Please reproduce everything from the start of the material down to the line containing "pos(979,424)", replacing "Primary Provider" with "Billing Provider" and leaving the rest unchanged.

--- Provided data ---

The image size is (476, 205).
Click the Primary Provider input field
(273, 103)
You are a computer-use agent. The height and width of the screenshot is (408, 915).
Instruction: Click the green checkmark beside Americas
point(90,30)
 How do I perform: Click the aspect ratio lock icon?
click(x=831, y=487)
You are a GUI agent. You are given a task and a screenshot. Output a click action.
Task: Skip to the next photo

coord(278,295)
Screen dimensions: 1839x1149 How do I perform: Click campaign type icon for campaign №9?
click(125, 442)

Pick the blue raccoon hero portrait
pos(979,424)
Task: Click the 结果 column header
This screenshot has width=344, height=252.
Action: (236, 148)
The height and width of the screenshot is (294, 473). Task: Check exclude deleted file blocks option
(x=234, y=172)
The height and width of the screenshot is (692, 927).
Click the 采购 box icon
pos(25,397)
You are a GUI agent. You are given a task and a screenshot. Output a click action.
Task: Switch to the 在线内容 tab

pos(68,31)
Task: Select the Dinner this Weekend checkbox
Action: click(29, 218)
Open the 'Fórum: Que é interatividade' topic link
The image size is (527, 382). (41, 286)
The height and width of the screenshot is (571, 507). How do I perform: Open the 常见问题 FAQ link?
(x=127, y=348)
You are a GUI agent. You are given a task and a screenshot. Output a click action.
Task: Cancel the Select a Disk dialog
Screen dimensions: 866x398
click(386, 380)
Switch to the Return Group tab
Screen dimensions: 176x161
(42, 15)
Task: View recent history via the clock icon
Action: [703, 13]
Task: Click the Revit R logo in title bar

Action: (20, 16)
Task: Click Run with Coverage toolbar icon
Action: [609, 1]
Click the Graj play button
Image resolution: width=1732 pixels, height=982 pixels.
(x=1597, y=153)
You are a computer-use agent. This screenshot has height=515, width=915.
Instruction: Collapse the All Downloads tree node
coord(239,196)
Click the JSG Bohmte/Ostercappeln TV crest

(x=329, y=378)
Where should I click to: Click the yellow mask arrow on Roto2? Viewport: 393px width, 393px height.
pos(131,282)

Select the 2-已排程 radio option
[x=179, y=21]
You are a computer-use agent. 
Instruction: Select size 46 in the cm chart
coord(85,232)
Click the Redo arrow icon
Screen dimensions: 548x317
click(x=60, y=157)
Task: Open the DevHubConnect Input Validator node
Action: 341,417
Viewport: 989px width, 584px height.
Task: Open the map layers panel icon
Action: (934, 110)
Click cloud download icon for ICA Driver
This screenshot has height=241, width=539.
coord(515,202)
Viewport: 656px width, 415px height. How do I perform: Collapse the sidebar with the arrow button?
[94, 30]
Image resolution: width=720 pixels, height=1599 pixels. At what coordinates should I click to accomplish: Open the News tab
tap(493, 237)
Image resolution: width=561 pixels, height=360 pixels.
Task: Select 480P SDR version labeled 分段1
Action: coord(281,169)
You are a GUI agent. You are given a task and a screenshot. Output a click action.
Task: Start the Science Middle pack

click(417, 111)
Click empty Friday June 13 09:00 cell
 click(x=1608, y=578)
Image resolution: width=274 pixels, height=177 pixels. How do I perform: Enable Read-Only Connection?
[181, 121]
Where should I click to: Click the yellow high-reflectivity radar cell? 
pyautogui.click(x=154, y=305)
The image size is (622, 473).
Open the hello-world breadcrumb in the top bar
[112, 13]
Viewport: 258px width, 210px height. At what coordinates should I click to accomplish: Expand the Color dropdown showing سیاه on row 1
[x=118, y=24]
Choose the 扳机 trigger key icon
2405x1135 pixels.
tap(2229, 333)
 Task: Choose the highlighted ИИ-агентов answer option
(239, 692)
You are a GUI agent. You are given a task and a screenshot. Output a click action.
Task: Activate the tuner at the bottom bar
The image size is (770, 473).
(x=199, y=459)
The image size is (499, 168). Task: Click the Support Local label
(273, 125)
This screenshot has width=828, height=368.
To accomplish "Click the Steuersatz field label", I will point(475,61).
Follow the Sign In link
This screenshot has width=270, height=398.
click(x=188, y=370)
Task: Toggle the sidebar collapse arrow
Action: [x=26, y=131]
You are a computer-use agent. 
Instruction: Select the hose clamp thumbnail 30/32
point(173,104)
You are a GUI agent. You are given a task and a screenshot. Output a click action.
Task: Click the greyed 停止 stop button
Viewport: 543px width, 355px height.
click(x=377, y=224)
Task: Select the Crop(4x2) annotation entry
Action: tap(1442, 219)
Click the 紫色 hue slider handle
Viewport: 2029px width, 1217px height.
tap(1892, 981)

---

Completed exercise
The image size is (476, 205).
Click the Billing Provider input field
(273, 103)
You are a computer-use agent. The height and width of the screenshot is (408, 915).
Instruction: Click the green checkmark beside Americas
point(90,30)
 How do I perform: Click the aspect ratio lock icon?
click(x=831, y=487)
You are a GUI agent. You are given a task and a screenshot. Output a click action.
Task: Skip to the next photo

coord(278,295)
Screen dimensions: 1839x1149 How do I perform: Click campaign type icon for campaign №9?
click(125, 442)

Pick the blue raccoon hero portrait
pos(979,424)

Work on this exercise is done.